**Tasks for this exercise**
A) From the sermon on Jesus in Jerusalem, extract the passage from "The next morning, Jesus" up to and including "just a fig tree.".
B) Answer these questions using the sermon on Jesus in Jerusalem:
(i) From which direction did the Romans march into the city?
(ii) How far outside Jerusalem is Bethany?
(iii) Why were there no figs on the fig tree?
C) Continue the sermon on Jesus in Jerusalem from where it stops.

**Selected passage**

* BEGIN *

Scripture: Mark 11:15-19
Last week we began our observation of Holy-Week-throughout-Lent with the story of Jesus’ entry into Jerusalem for his final Passover. We learned about how it was less a triumphant entrance and more an intentional political statement: that while the Romans marched into the city from the west on their fancy horses with their pristine uniforms and state-of-the-art weapons, anticipating trouble on this Jewish holiday of liberation, Jesus staged his own parade, and rode into the city on a donkey with a ragtag band of followers shouting Hosanna.
Though we didn’t get into it last week, at the end of this Palm Sunday account, Mark includes one detail that I find very intriguing. As Jesus and his parade near town, Mark tells us, “Jesus entered Jerusalem and went into the Temple. After he looked around at everything, because it was already late in the evening, he returned to Bethany with the Twelve.”
I love that – Jesus enters the city, goes into the Temple, just kind of looks around for a minute, and then leaves. He goes back to Bethany, two miles outside Jerusalem, where he and his disciples are staying for Passover – after all, there are a lot of pilgrims in Jerusalem this week, and the lodging’s cheaper a couple miles out. But he’ll be back.
The next morning, Jesus is on his way back into Jerusalem when he comes upon a fig tree. He’s hungry, so he goes over to see if there are any figs. But it’s too early in the season for figs. The tree is not bearing fruit. Jesus curses it, and goes on his way. We already know, at this point in the story, that it’s going to be that kind of day. Remember the fig tree, though. It’s more than just a fig tree.

* END *

**Supplied material**
* BEGIN *

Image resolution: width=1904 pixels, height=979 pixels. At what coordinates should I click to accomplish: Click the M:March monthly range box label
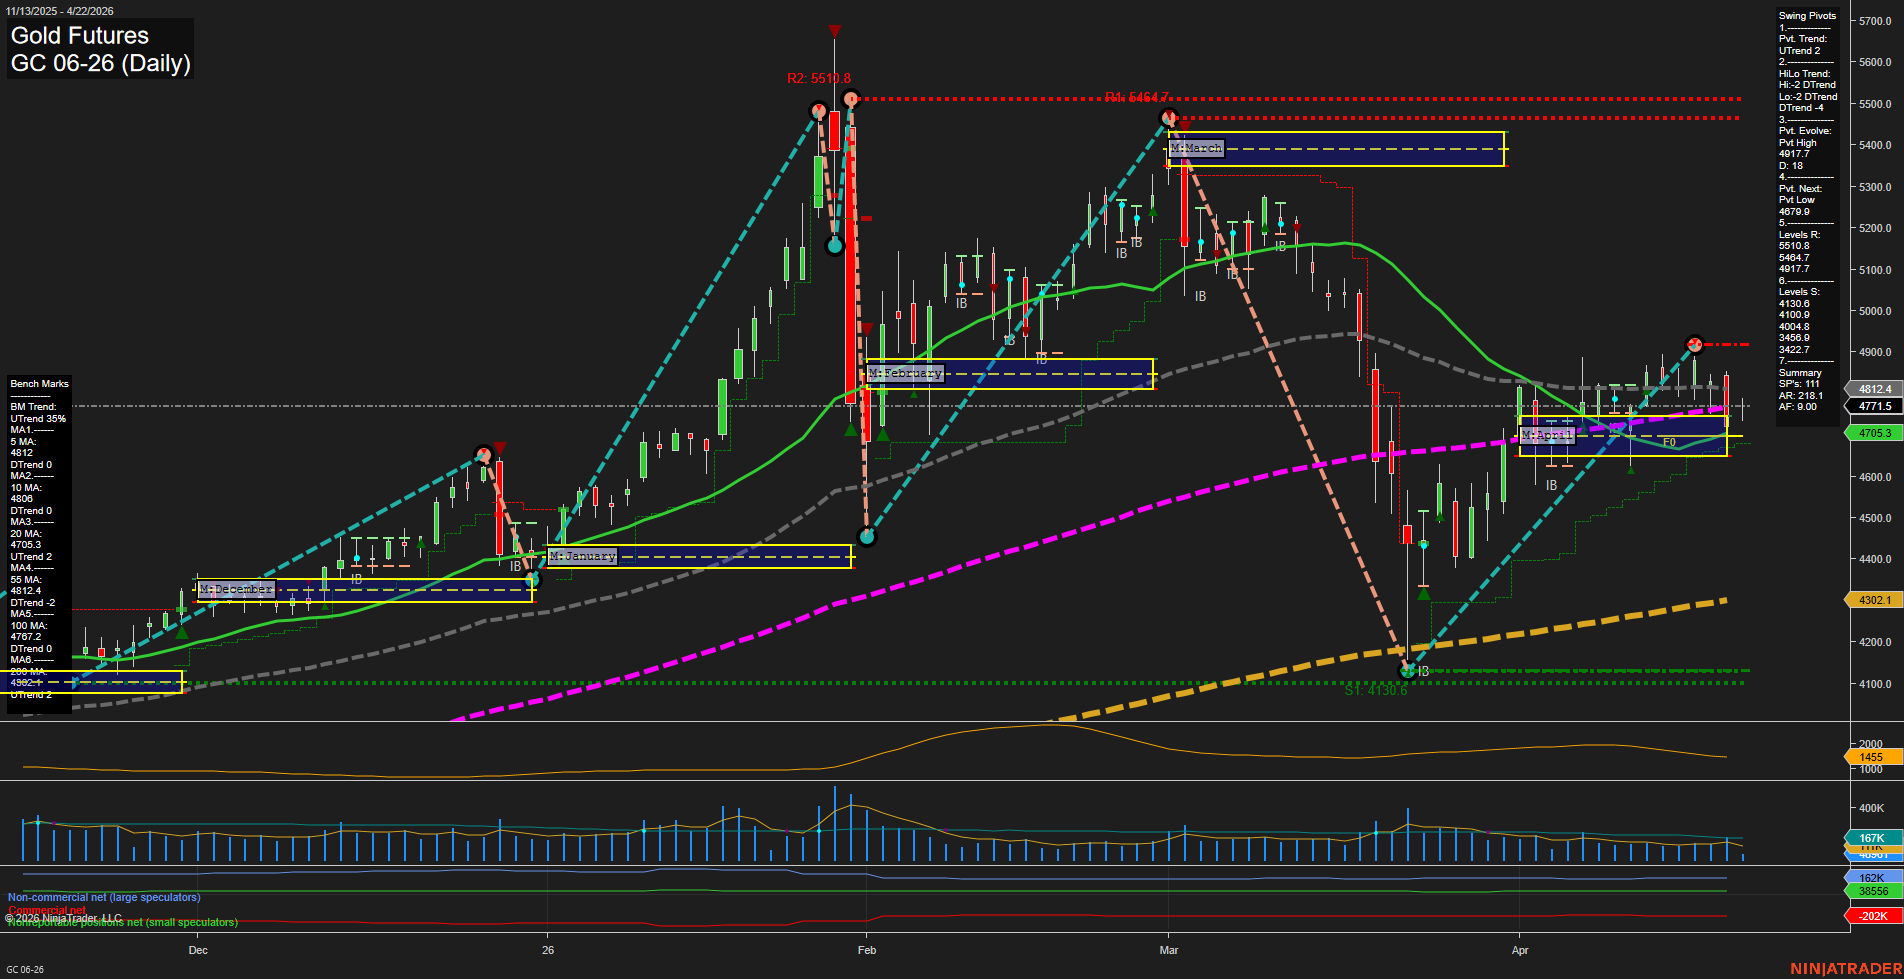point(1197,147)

* END *
* BEGIN *

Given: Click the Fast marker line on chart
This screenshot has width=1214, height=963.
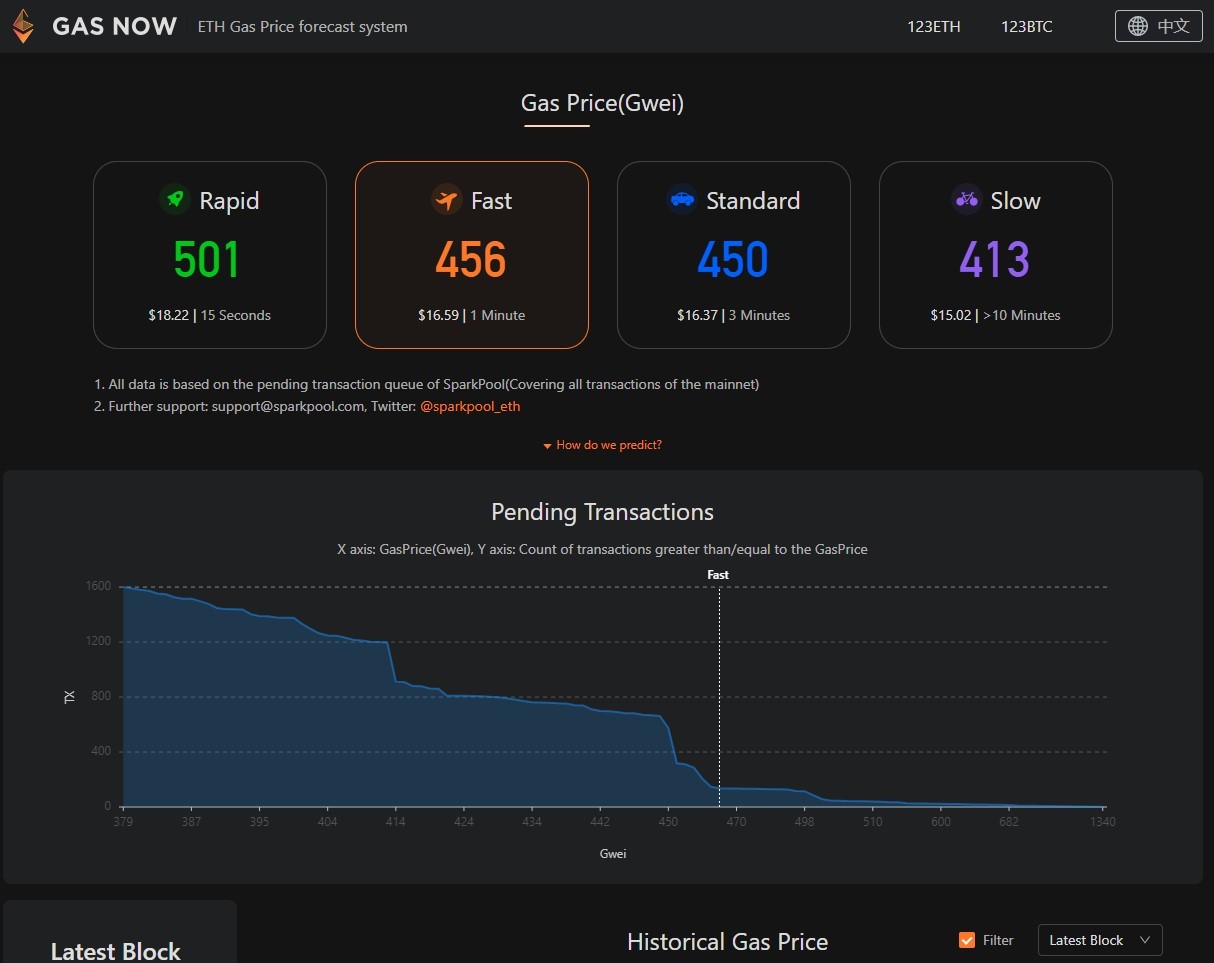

* END *

**Answers**
A)
The next morning, Jesus is on his way back into Jerusalem when he comes upon a fig tree. He’s hungry, so he goes over to see if there are any figs. But it’s too early in the season for figs. The tree is not bearing fruit. Jesus curses it, and goes on his way. We already know, at this point in the story, that it’s going to be that kind of day. Remember the fig tree, though. It’s more than just a fig tree.

B)
(i) From the west.
(ii) Two miles.
(iii) It was too early in the season for figs.

C)
Jesus keeps going, into Jerusalem and into the Temple: the place where, as a boy, he once sat and verbally sparred with the elders, at least according to Luke – the place he called his Father’s house, he place that had once felt more like home than anywhere else; he enters the outer courtyard, resolutely this time, and he rolls up his sleeves, and he heads up to an unsuspecting guy at a currency exchange booth and in one swift motion he knocks the table on its side, coins spilling everywhere. And before the stunned crowd even has time to react, he does the same thing to the next table, and the next, and he throws the chairs of the pigeon sellers to the side as they scramble to get out of his way, and he yells at people gathering up their wares to move out of his way.
Not exactly the gentle Savior, meek and mild, we learn about in Sunday School, right?
He quotes Isaiah and Jeremiah as he stands in the middle of the Temple courtyard, eyes flashing fire, and bellows that this place which was supposed to be a haven of prayer has become a hideout for robbers. The elders and the chief priests rush out at the commotion, and when they see who is in the middle of it, they purse their lips knowingly, and at that time, they vow to destroy him.
But maybe let’s step back for a minute to ask this question: why was Jesus angry?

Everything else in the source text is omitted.